2017, Vol. 36
, ZHANG Ming-jie
, FENG Peng-yu, WANG Yue-kun, SUN Fan-ting, DANG Yong-xi, WANG Xiao-dong, HU Fei
地球表层系统中含碳挥发分 (如CO2和CH4等温室气体) 的浓度增加及其极强的温室气体效应引发对人类活动碳排放的诸多关注 (Berner,1991; Ganino and Arndt, 2009)。如果从地理学的年代学观察尺度扩展到地质学年代学尺度 (Zeebe and Caldeira, 2008),地质历史时期地球表层系统中多个时期的CO2和CH4等含量及地表温度之高,是现今地球表层系统无法比拟的,地球内部排放出大量的含碳挥发分 (Burton et al., 2013)。因此,地质碳循环对全球环境变化具有重要作用。地球内部的碳储量远高于地球表层系统的碳储量,地球表层系统碳库的碳储量大约为7350×1018 mol,不考虑以沉积碳酸盐岩保存于地壳中的巨量碳,地幔中碳储量就高达27000×1018 mol (Hayes and Waldbauer, 2009)。可见地球内部的碳库及排放对环境的影响具有重要的作用。

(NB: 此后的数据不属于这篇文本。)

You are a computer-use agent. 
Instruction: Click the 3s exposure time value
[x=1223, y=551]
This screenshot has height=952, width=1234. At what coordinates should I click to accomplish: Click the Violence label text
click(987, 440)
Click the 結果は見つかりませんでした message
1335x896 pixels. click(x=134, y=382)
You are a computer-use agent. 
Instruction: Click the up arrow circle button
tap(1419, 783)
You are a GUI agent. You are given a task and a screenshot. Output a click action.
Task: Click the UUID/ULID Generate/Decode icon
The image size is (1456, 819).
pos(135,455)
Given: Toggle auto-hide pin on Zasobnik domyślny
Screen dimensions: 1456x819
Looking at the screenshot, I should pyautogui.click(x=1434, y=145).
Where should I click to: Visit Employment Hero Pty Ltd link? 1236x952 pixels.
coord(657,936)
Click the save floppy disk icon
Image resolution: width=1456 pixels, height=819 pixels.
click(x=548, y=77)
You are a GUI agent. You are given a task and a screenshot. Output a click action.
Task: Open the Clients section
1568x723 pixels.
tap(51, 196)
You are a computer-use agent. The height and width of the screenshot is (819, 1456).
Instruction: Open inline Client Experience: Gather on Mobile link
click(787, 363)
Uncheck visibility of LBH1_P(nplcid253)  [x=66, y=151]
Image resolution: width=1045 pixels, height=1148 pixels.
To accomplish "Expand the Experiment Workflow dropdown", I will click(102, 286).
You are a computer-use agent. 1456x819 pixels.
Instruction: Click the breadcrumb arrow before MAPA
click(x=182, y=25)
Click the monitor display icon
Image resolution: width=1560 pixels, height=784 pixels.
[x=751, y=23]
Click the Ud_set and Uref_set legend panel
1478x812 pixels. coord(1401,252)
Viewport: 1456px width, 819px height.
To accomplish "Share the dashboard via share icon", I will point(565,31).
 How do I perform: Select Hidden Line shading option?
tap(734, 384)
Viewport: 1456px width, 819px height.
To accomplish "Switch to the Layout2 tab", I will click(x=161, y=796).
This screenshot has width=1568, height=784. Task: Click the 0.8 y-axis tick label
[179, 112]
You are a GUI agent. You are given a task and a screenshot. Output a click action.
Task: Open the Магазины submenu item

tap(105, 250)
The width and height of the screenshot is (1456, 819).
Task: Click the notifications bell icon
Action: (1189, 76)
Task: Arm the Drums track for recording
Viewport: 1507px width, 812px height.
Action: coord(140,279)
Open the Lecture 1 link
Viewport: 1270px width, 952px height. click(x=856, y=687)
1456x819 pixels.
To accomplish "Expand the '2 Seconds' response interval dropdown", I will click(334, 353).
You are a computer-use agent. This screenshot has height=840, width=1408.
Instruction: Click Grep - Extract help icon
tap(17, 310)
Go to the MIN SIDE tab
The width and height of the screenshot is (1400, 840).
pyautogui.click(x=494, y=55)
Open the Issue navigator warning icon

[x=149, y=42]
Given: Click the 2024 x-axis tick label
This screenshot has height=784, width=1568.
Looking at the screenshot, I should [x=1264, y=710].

太阳系由大量的挥发分组成,星云冷凝、行星形成过程中吸积了大量的挥发分,地球最初10亿年化学分异演化早期形成的固体硅酸盐圈层-地幔及金属内核集聚了大量的挥发分,因此地幔是流体挥发分的重要储库之一 (Hirschmann,2016)。地幔上部的分异演化形成了地壳,脱出流体挥发分,改造了地球表层大气圈及水圈,岩石圈地幔保存着残余的流体挥发分 (Zhang and Zindler, 1993; Hirschmann,2012; Armstrong et al., 2015)。地幔与地壳和外地圈通过岩浆作用、板块俯冲及风化作用等过程进行物质与能量的交换,使含碳挥发分排放到地球表层系统 (Dobretsov and Shatskiy, 2012; Tang et al., 2013; Zhang et al., 2013)。因此,现今地幔中的碳组分主要为行星冷凝时期堆积的原始碳组分、以及板块俯冲再循环带入的地壳及外地圈的碳组分 (Aubaud et al., 2005; Marty,2012; Zhang et al., 2013)。基性岩浆作用是地球壳-幔相互作用、成矿作用及地球内部排气的主要机制 (Aubaud et al., 2005; Zhang et al., 2013; Armstrong et al., 2015)。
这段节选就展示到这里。